▶ [WHAT YOU ARE ASKED TO DO] Pull every line holding the word "right" from the data below and copy it.

Data extracted from a collection
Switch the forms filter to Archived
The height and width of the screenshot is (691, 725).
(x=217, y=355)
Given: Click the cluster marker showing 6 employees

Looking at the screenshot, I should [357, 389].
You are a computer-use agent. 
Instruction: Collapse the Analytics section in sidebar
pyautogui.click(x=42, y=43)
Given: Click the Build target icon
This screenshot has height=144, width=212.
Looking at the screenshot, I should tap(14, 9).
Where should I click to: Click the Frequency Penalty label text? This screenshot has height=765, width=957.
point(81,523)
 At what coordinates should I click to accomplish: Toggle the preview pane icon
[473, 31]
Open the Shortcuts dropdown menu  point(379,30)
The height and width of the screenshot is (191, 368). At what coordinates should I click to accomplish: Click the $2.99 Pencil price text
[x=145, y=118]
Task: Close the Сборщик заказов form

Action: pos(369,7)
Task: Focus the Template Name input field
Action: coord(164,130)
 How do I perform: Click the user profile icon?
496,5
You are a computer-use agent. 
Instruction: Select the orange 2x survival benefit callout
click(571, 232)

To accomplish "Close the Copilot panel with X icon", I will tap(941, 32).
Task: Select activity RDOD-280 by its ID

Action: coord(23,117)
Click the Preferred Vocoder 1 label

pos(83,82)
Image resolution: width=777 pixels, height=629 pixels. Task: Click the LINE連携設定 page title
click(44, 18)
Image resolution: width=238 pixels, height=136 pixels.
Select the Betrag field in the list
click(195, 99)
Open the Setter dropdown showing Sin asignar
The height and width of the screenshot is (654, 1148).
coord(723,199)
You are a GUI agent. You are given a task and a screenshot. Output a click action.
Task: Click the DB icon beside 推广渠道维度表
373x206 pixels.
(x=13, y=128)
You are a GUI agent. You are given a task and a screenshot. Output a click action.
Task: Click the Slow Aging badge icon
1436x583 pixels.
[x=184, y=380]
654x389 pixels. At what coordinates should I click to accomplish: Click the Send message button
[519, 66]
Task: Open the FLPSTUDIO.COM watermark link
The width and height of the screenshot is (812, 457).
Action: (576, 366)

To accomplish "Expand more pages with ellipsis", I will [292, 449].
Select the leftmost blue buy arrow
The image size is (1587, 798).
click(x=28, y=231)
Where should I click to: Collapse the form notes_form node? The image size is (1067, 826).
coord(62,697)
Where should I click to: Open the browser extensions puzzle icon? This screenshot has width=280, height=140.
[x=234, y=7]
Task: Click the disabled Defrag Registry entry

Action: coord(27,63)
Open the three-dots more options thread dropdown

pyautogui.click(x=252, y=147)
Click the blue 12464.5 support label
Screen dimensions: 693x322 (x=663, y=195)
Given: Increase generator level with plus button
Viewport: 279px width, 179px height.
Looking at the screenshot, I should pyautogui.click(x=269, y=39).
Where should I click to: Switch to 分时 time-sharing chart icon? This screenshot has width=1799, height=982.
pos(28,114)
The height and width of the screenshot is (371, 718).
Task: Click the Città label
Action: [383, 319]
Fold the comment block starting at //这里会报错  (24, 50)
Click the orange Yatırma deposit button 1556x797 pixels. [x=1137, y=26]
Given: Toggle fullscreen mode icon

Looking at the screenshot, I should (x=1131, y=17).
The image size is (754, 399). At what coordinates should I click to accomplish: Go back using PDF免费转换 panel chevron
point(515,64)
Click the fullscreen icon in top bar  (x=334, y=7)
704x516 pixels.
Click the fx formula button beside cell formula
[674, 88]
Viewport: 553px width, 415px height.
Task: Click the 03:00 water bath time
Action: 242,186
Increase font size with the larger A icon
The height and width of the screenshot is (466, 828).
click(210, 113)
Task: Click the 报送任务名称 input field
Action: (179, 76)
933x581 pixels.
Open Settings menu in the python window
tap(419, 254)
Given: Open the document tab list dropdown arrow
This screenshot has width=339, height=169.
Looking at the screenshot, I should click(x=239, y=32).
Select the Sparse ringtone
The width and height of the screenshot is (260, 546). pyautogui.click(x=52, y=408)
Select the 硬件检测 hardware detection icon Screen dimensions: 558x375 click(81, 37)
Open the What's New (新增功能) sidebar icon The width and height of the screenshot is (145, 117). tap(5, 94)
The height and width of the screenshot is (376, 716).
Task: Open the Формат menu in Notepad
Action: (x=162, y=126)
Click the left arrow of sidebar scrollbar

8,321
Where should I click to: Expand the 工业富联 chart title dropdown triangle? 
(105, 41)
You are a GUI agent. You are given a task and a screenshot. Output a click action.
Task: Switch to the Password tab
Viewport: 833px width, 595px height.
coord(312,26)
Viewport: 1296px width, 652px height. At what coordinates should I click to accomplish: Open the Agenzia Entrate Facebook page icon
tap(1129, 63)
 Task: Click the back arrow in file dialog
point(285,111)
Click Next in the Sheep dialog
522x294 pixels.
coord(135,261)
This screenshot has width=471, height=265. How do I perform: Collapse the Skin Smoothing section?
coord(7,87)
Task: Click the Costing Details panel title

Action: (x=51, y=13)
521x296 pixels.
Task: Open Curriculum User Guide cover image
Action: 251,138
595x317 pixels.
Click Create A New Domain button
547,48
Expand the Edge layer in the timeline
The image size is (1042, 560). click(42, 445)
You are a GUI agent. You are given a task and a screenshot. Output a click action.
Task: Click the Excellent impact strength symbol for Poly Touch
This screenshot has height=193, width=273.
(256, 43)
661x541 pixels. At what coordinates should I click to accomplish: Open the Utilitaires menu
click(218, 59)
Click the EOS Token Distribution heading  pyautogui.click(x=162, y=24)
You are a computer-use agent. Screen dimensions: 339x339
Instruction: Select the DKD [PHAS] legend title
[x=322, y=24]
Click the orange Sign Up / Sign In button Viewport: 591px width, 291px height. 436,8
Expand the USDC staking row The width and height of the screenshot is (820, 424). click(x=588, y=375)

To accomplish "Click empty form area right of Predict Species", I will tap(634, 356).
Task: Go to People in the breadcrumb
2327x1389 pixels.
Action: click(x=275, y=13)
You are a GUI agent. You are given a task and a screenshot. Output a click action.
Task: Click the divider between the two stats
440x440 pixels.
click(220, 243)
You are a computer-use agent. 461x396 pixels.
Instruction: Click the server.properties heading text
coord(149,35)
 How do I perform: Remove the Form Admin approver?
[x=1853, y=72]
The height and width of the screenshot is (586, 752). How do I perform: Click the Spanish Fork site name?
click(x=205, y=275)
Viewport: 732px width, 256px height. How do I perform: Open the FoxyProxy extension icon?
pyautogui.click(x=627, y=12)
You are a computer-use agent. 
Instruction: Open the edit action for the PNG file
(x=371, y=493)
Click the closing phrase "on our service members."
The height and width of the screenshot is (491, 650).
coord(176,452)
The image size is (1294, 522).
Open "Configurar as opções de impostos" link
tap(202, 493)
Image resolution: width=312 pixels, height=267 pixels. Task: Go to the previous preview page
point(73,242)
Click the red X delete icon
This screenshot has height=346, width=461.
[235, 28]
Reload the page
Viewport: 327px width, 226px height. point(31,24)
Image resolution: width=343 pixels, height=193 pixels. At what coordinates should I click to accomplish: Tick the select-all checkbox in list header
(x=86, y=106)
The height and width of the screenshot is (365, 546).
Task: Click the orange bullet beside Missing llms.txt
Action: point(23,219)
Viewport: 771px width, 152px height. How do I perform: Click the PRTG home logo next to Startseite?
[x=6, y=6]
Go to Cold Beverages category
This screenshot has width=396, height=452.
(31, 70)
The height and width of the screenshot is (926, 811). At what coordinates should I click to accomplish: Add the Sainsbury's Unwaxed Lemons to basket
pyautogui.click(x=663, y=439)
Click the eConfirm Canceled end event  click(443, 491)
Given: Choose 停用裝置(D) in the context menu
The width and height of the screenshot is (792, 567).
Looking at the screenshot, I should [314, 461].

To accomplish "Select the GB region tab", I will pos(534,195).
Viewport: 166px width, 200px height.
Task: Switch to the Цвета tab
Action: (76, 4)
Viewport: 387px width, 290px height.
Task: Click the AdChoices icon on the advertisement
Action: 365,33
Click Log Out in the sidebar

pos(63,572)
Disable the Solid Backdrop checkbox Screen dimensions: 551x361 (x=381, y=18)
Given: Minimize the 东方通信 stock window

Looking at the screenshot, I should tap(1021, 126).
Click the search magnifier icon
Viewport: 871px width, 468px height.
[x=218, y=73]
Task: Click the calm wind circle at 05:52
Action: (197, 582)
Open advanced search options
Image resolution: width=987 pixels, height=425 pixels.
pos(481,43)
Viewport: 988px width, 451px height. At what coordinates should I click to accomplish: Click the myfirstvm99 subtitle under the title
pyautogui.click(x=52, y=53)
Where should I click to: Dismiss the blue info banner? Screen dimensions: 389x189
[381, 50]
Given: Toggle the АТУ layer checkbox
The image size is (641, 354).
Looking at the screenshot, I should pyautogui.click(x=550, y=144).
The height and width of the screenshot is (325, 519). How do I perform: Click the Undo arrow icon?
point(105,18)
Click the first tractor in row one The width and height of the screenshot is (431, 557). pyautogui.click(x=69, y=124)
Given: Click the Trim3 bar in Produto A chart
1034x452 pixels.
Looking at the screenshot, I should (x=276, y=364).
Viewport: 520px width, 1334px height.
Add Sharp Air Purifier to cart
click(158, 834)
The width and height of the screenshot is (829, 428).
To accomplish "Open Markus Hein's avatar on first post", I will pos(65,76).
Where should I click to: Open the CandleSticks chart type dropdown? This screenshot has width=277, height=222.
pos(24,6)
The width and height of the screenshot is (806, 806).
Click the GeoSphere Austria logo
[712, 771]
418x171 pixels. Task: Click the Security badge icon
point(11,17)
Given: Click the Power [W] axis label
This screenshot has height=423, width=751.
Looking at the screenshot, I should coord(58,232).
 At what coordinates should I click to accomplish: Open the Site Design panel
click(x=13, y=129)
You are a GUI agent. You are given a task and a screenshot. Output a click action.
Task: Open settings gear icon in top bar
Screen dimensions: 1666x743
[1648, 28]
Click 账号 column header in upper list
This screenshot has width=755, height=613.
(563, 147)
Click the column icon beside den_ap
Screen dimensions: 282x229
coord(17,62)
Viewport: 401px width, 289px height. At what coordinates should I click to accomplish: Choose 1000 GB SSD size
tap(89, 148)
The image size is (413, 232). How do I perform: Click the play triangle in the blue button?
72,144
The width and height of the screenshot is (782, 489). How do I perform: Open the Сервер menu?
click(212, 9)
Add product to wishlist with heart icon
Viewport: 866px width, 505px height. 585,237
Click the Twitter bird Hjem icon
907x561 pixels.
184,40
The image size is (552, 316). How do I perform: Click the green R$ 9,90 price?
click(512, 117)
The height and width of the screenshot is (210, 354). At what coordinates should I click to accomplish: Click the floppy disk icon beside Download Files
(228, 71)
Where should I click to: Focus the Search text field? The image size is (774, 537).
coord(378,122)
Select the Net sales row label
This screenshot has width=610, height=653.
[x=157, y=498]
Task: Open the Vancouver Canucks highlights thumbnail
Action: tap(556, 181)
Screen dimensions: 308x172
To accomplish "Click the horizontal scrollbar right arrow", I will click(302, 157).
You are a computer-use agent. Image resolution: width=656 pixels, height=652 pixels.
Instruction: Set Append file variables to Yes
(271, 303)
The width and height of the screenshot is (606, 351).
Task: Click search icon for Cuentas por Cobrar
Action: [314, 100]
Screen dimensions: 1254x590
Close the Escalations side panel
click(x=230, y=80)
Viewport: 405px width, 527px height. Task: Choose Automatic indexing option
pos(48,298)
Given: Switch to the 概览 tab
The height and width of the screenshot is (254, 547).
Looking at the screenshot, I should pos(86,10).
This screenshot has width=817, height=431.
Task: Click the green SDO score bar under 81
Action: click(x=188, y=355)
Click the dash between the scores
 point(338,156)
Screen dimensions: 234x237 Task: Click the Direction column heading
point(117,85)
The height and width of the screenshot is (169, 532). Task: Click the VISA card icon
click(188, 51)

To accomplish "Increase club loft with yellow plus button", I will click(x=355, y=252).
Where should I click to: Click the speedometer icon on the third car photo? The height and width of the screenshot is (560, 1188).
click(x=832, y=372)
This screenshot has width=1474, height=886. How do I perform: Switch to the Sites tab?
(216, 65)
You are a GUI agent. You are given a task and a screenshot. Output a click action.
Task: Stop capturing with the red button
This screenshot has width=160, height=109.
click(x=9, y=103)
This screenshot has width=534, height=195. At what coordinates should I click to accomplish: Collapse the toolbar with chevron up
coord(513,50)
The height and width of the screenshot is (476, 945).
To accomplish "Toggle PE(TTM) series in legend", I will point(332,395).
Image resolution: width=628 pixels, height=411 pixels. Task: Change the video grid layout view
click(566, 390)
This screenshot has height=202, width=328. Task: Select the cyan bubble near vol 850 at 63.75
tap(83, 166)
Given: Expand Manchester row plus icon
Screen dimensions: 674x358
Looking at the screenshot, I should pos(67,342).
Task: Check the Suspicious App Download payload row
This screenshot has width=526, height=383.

▶ [ANSWER BOX]
To accomplish "Click empty form area right of Predict Species", I will tap(634, 356).
To accomplish "Click the horizontal scrollbar right arrow", I will click(302, 157).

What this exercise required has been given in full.